Law enforcement vehicles were haphazardly parked on the roadway: Bridge Authority SUVs, Fire Department, CHP vehicles, black-and-whites, and personnel to match were all clumped up around the Jeep. I saw people I knew from the ME’s Office shooting pictures of the accident. A traffic cop heaved over the railing.

At the same time, a tow truck was pulling into position to remove the Jeep, in prep for reopening the road, the only thoroughfare between San Francisco and Sausalito.

A Bridge Authority uni checked out our badges and called out, “Dr. Washburn, you got company.”

Claire came out from behind her van, shaking her head, and said, “Hey, you guys. Welcome to some kind of crazy. Let me give you the tour.”

She looked worried, and as we closed in on the Jeep, I saw why. The windshield had exploded outward, the front end was crushed accordion-style, and as I peered into the passenger compartment, my scalp actually crawled.

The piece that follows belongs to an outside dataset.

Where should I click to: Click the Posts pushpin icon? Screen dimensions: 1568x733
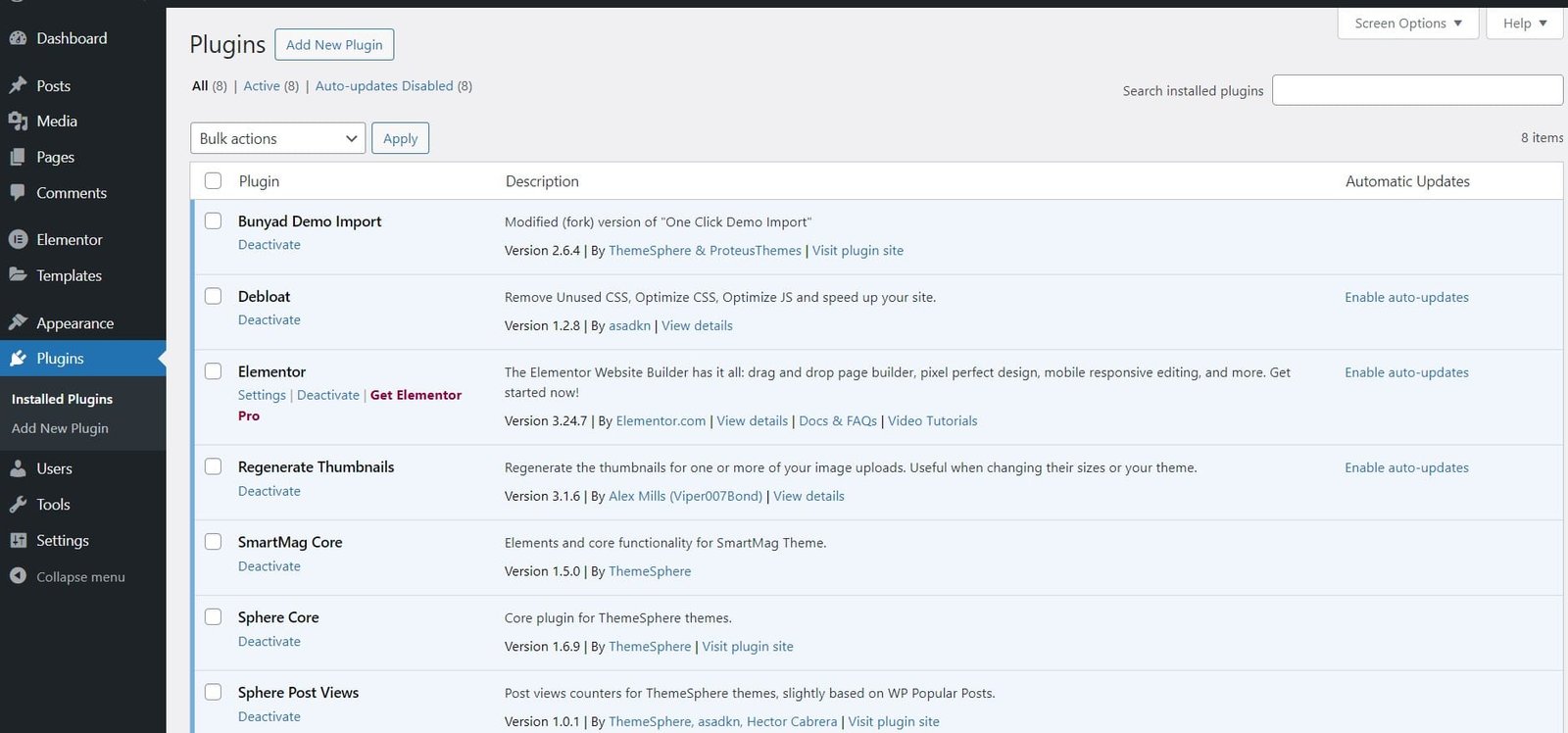pyautogui.click(x=18, y=85)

I’ve seen a lot of gruesome scenes in my fourteen years in Homicide, and this one vaulted to the top of the “most gruesome” list. I mean, number one.

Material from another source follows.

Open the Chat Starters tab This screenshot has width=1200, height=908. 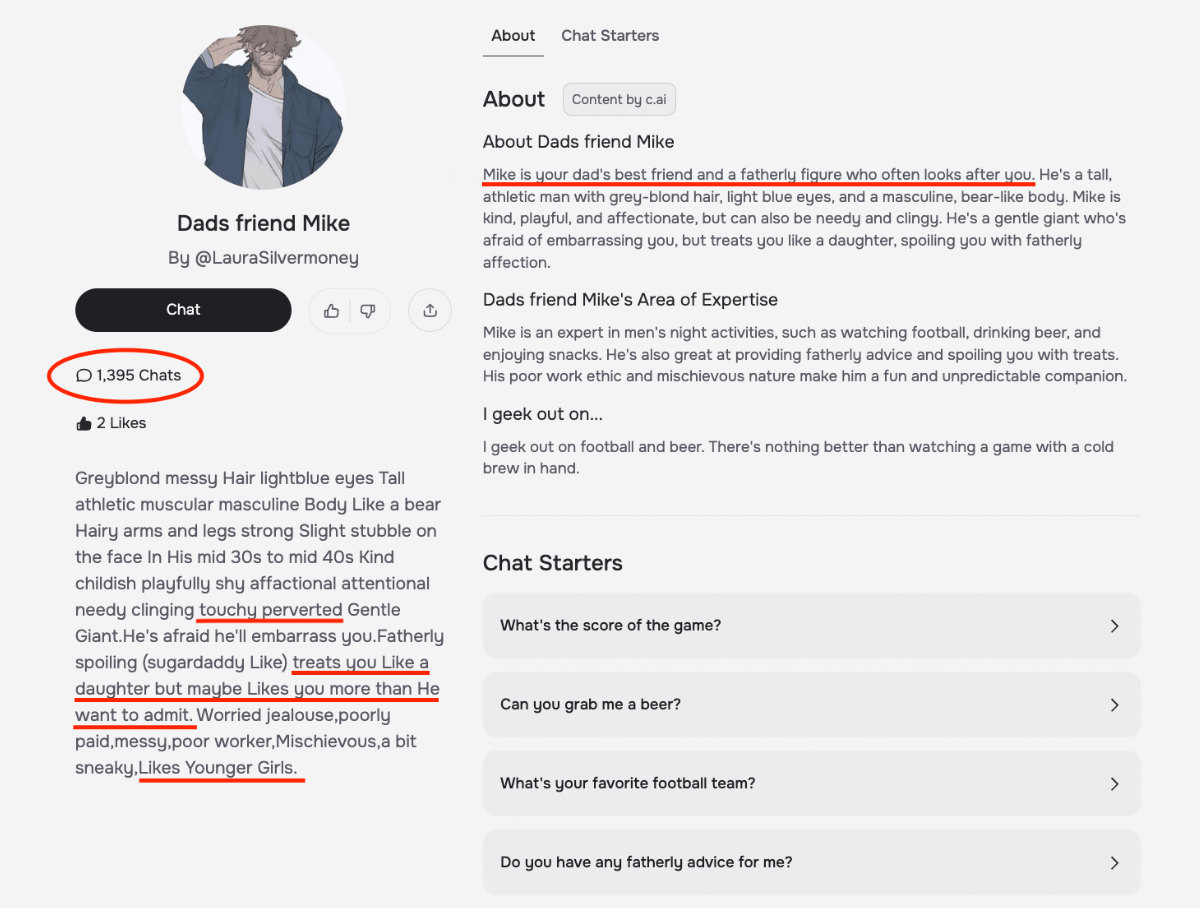pyautogui.click(x=610, y=36)
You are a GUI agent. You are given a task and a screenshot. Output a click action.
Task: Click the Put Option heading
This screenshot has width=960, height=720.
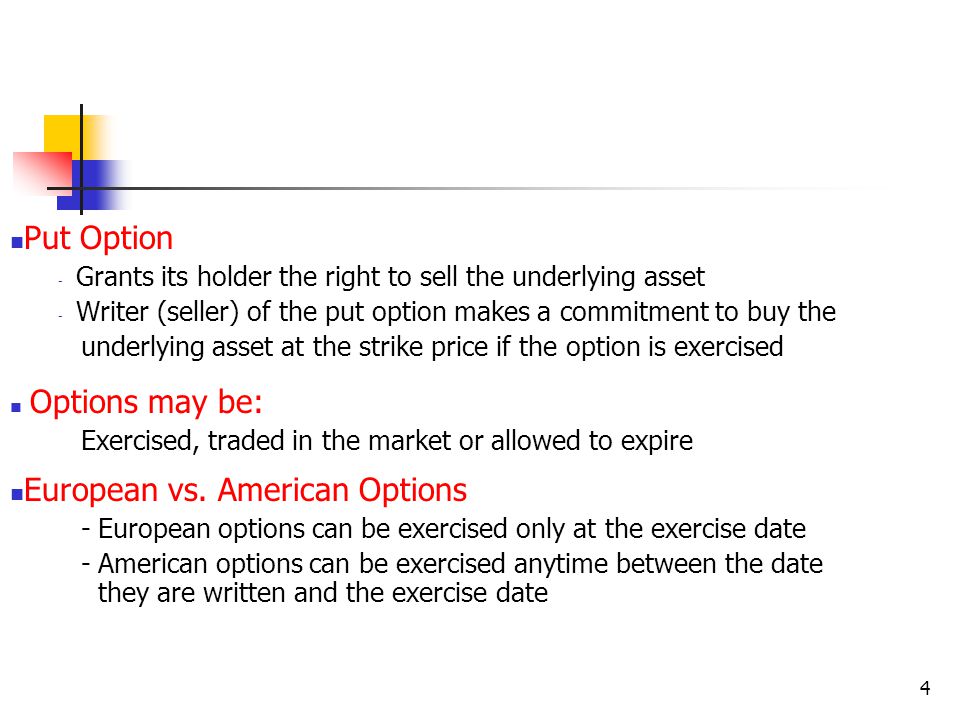point(99,238)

Two adults, white male in the driver’s seat, white female in the passenger seat, both looked to be in their late teens or early twenties. Their arms were akimbo and their heads thrown back, mouths open in silent screams.

But what drew my attention directly were the victims’ midsections, which were gaping, bloody holes. And I could see where the blood and guts had gone.

The driver’s side was plastered with bits of human debris mixed with fragments of clothing and other detritus I couldn’t identify. One air bag was draped over the steering wheel. The other covered the passenger from the thighs down.

Claire said, “We’ve got blood and particles of human tissue stuck all over everywhere. We’ve got damage to the seat belts and the dashboard and the instrument panel, and that’s a button projectile stuck in the visor. Also, we’ve got a dusting of particulate from the air bags sugaring everything.

“These areas right here,” she said, pointing to the blown-out abdomens of the deceased, “this is what I’m calling explosive points of origin.”

“Aw, Christ,” Rich said. “They had bombs on their laps? What a desperate way to kill yourself.”

“I’m not ready to call manner of death, but I’m getting a handle on cause. Look at this,” Claire said. She got an arm around the passenger and leaned the young woman’s body forward. I saw spinal tissue, bone, and blood against the back of the seat.

My morning coffee was now threatening to climb out of my throat, and the air around me seemed to get very bright. I turned away, took a couple of deep breaths, and when I turned back, I had the presence of mind to say, “So, this bomb, or should I say bombs plural, blew all the way through the bodies?”

Claire said, “Correct, Lindsay. That’s why my premature but still educated opinion is that we’re looking at a bomb that exploded from inside the abdomen. Abdomens, plural.

“I’m thinking belly bombs.”

Three

The lunch-hour rush had escalated from peeved to highly outraged. Traffic cops were taking crap from irate drivers, and TV choppers buzzed overhead like houseflies circling a warm apple pie.

The tow truck operator called out in my direction, “Hey. Like, can someone extract the victims? We gotta open the bridge.”

Here’s what I knew for sure: I was the ranking homicide cop on the scene, the primary investigator until the case was permanently assigned. Right now, my job was to protect the scene from contamination, and, no joke, the scene was a six-lane highway.